I think Charlie V is a very good player . I remember really liking him in high school at the McDonalds HS Allstar game and quite rightly he elected to go to school for a couple of years 

Paid off in his case as I think he would have likely gone MIA if he came out after HS 

But a couple of years at UConn and he has all the makings of a very good pro who will be in the league for a long time 

Bogut has flash . Its just in his hands. His passing skills are sublime . And you only have to throw it anywhere in the vicinity of the post and the rim and he's got it . He's more athletic than a lot of people give him credit for but he's not off the charts per se that would have people goo and gah over him 

So what. The guy can play and understands positioning and how to execute on both ends of the floor . 

That play where Charlie gave him the no look over the shoulder from 5 feet that flew like a bullet at his head and he had his arms up in a blink ..straight into his mits and off the glass for the finish. Amazing catch and finish .

I don't know that Milwaukee is using all his skills right now but he is a classic fit for an inside / out offense ...a guy that is big enough and smart enough to get post position and can execute himself but also can unleash his passing game for his wings

He's a Brad Miller ++ right now in the right system and whilst he doesn't have a ridiculously high ceiling ..who cares ? The guy can play now and will has all the skills and will improve incrementally over the next few years as he matures as an NBA player .

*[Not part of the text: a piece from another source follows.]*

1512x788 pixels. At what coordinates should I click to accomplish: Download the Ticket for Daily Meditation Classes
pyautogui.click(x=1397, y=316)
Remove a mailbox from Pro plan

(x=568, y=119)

I hope/trust the Bucks fully understand what they have in this guy and can integrate this guy a bit better into their offense 

Chris Paul is simply amazing . I was all over him when he was at Wake Forest and knew he was THE guard in the draft over Deron , Felton etc . The game just flows out of him . He gets it and he just does it - size be damned in is case 

The difference say for example between Paul and Robinson is that Paul draws all his energy from himself and plays like he doesn't have to prove dick to no one . Robinson is the complete opposite ..plays like he has to validate himself and consequently occasionally makes big plays but more often than not its about him and not the game on the floor going on around him 

I still say Delonte West sucks arse 

Luther Head annoys me too..nothing special

Devin Harris has real speed and can pass that rock

Dwight Howard had an off night

Nenad Kristic is extremely under the radar IMO and props to the Nets for picking him up where they did

Bum Cheeks has to open up for Andre 3000 to drive it home . 

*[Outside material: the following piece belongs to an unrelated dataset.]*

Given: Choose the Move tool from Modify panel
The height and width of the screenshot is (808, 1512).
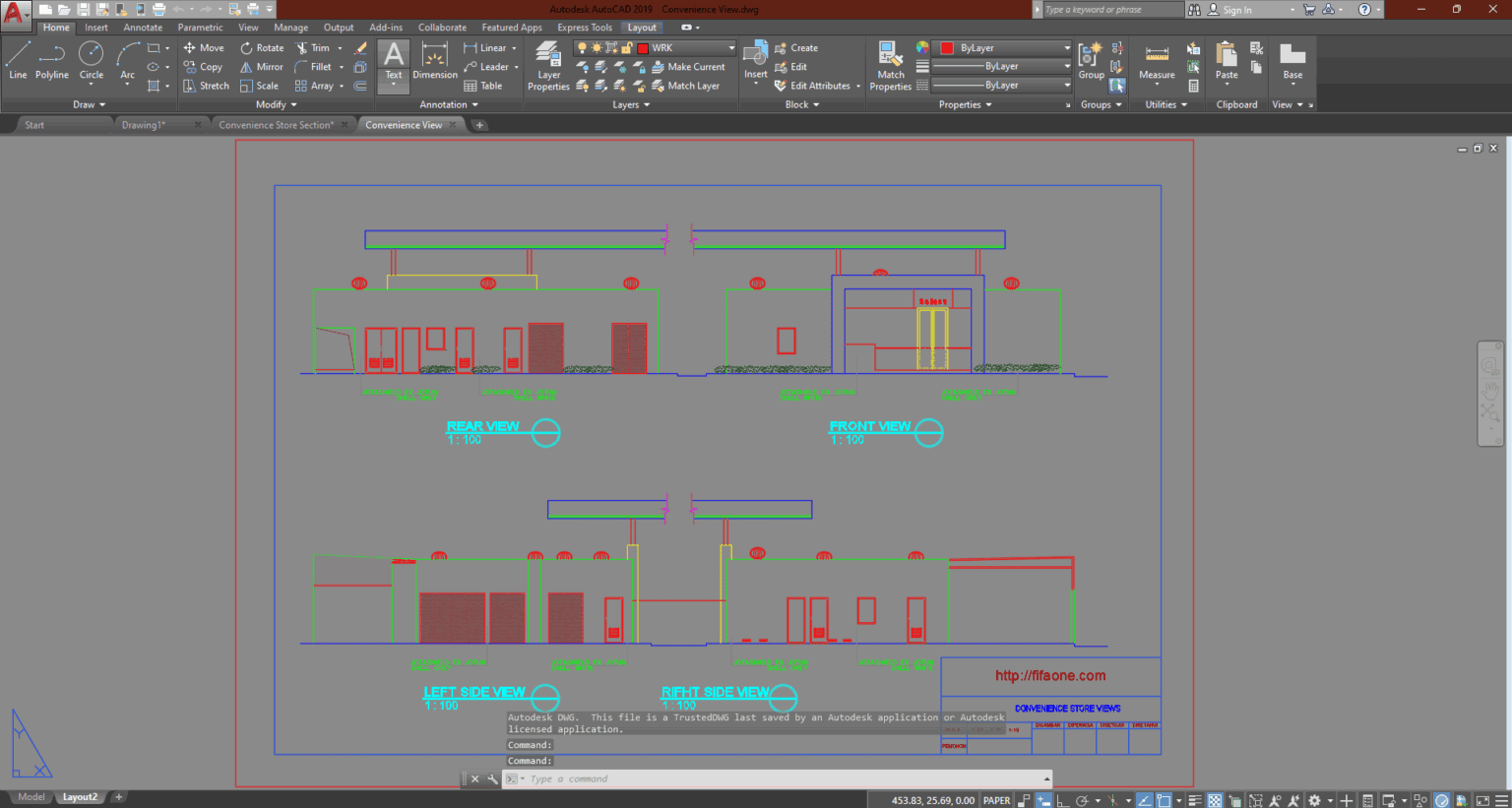Looking at the screenshot, I should tap(204, 47).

Yes he did what he did without much NBA defense but the issue with Philly is the same issue with Philly..they are too Iverson reliant and he handicaps their team more than he helps it . The game is bigger than one player and the legacy of Pat Croce lives on because no one has the balls to force change in Philly with the end result being ( with no change ) they will be a fringe playoff team 

I mean Philly has gone through more 2nd options to AI than Spinal Tap has gone through drummers..and why ? A freaking I !

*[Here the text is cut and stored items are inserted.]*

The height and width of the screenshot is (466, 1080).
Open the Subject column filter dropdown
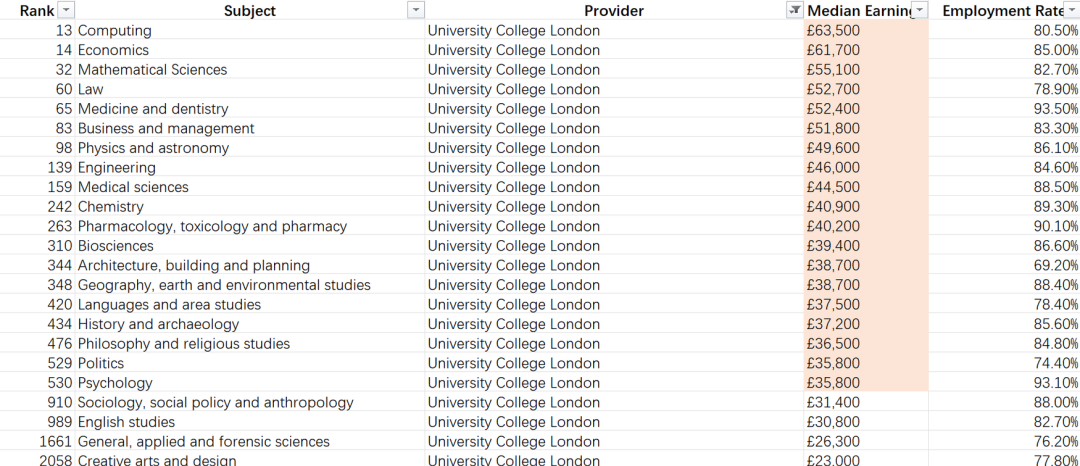[416, 10]
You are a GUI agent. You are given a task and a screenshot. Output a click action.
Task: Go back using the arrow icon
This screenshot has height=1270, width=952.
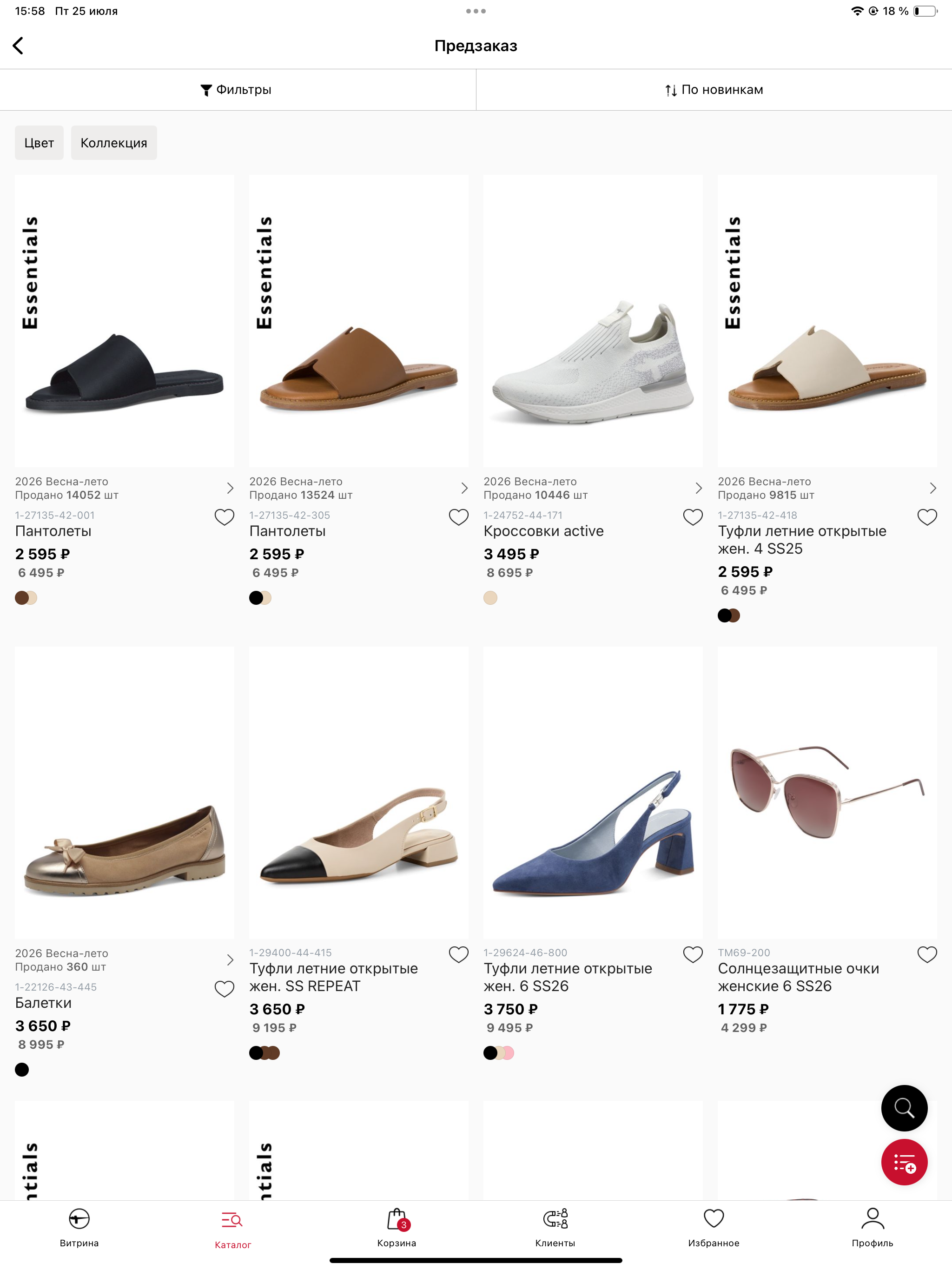[x=19, y=46]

And please someone just get rid of Kyle Korver . I have never seen anyone get such big wraps as a specialist that sucks that much arse at what he is supposed to be specialising in . 

If I am a Sixer Fan ..the next time I want to see Kyle Freaking Korver ( if I have to ) is on an Eight is Enough Christmas reunion special ( subbing in for Adam Rich who doesn't come up for parole for another 5 years )

But...message to Bum : FREE ANDRE 3000 !

In the words of Count Malachi : Let the Pigeons loose !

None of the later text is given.